What to work on
Would you please return only the lines from the one with "At what coordinates" through the last line of the records below, leaving the pictures out?

Items listed in a dataset
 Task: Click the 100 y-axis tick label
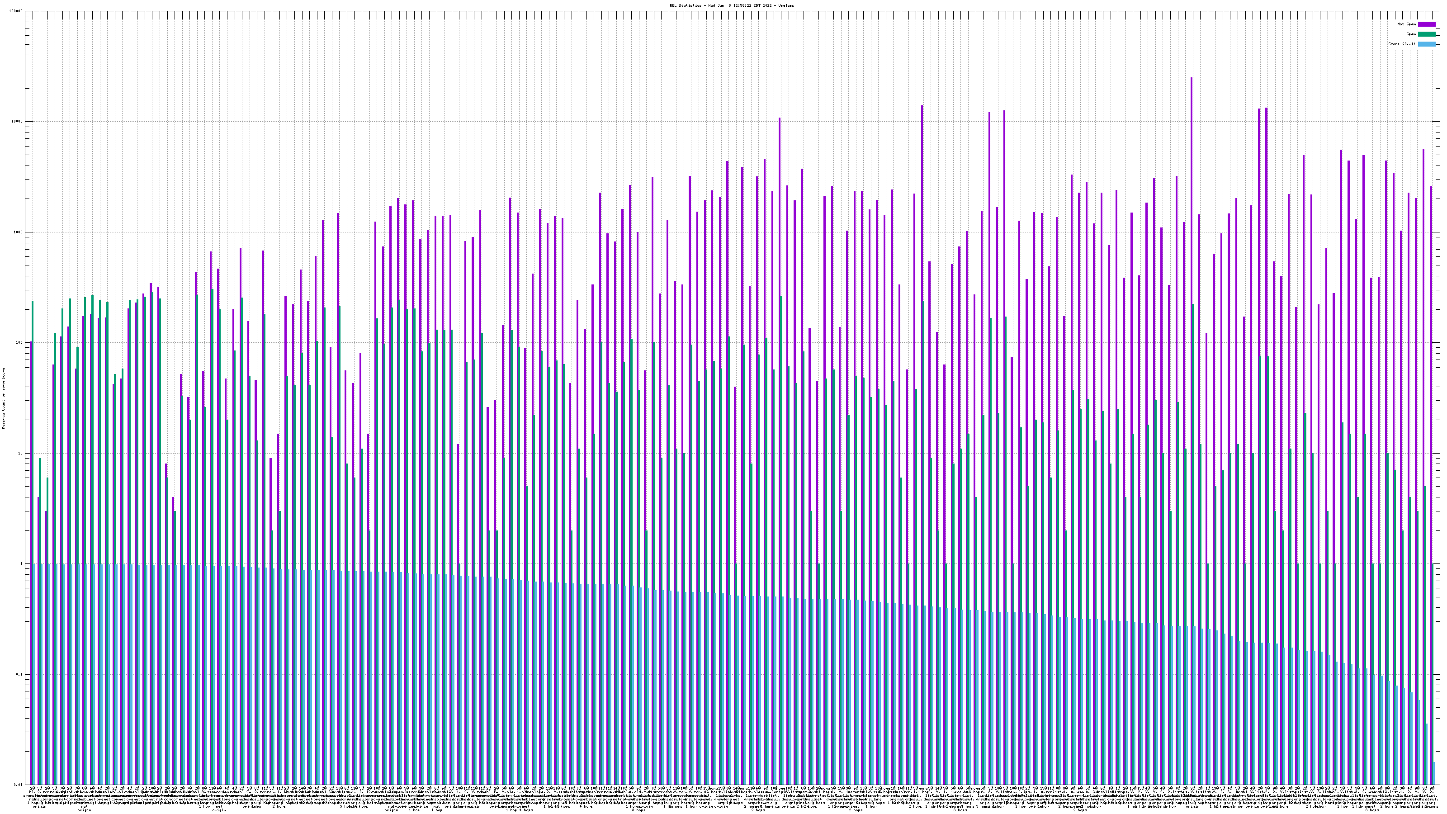(20, 343)

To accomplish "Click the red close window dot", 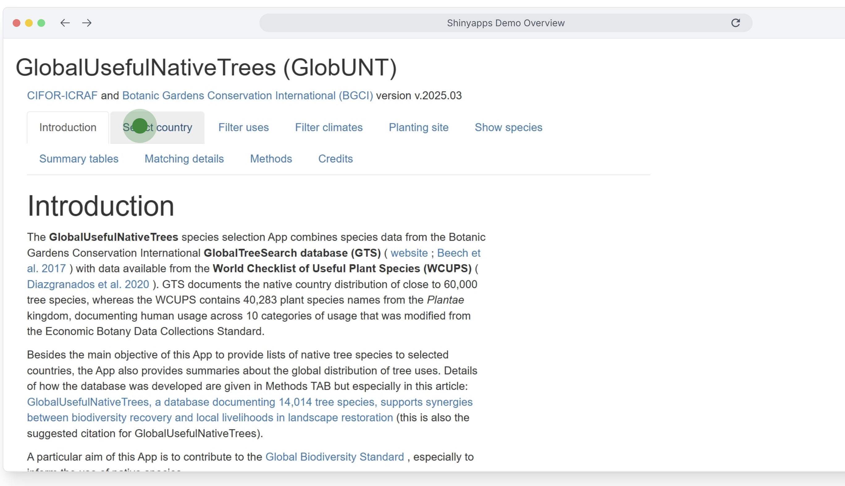I will 16,23.
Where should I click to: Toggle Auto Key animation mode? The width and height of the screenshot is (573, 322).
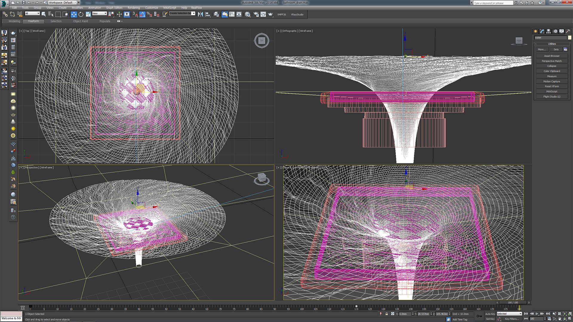pos(490,314)
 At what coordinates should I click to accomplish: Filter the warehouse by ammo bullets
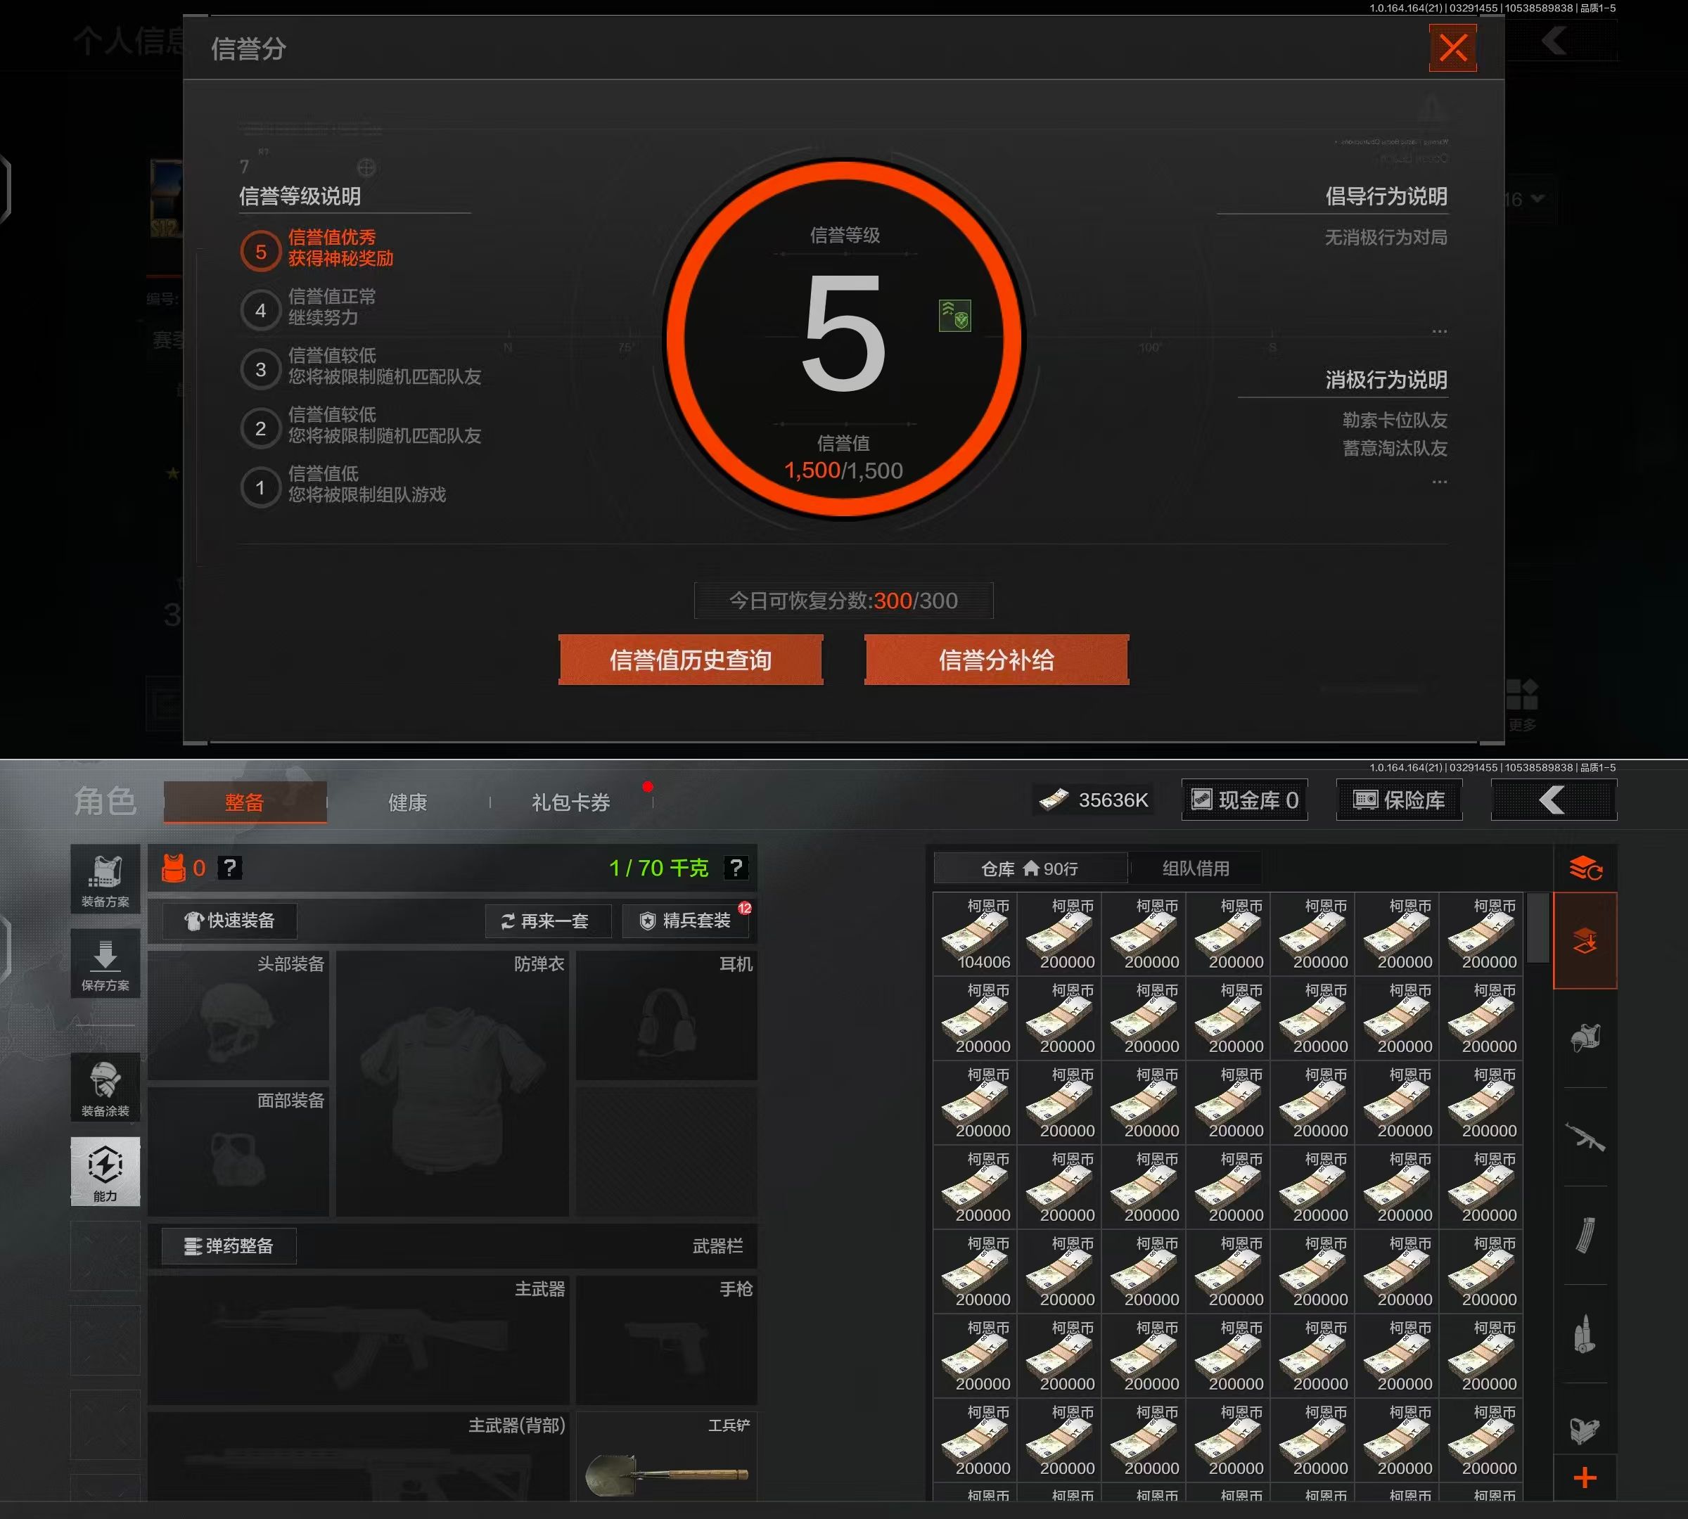(x=1584, y=1334)
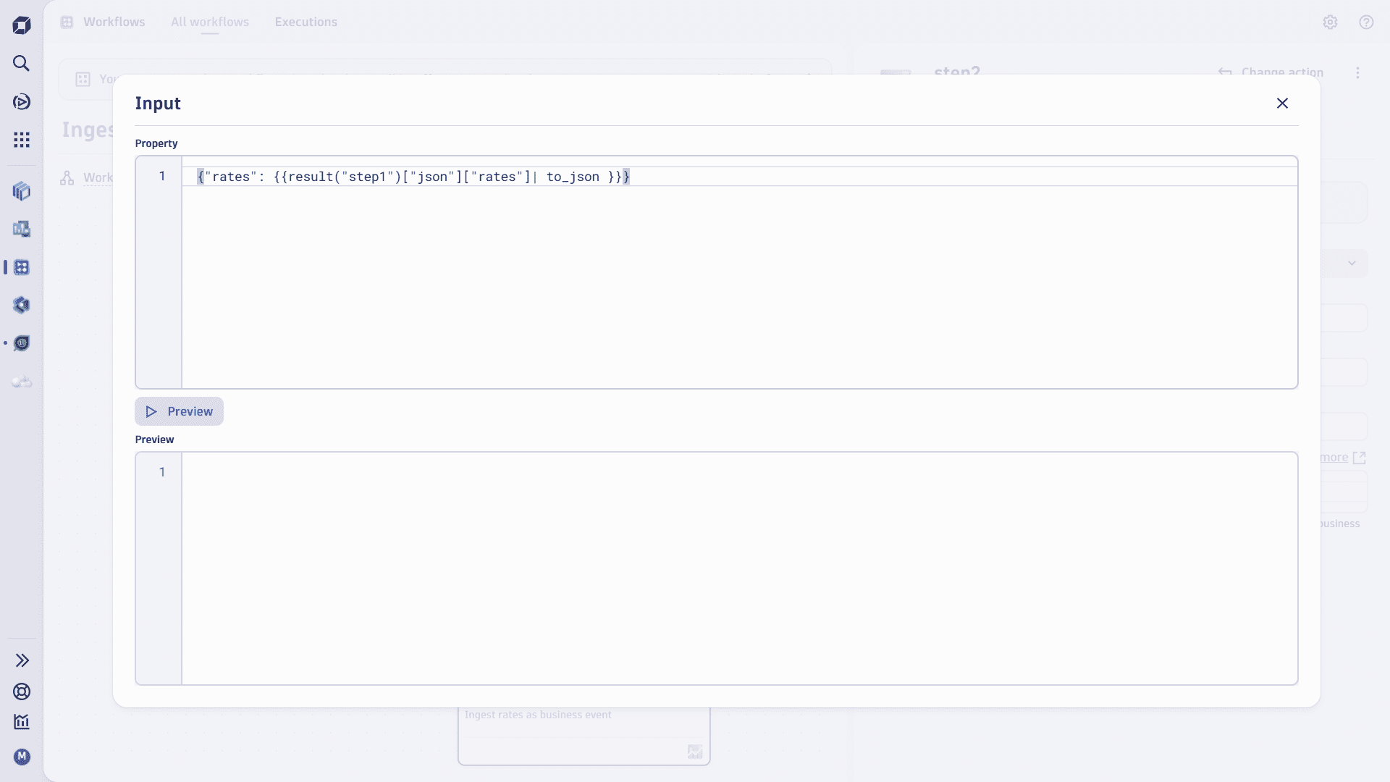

Task result
 At what coordinates should I click to accomplish: Filter the warehouse by ammo bullets
(x=1584, y=1334)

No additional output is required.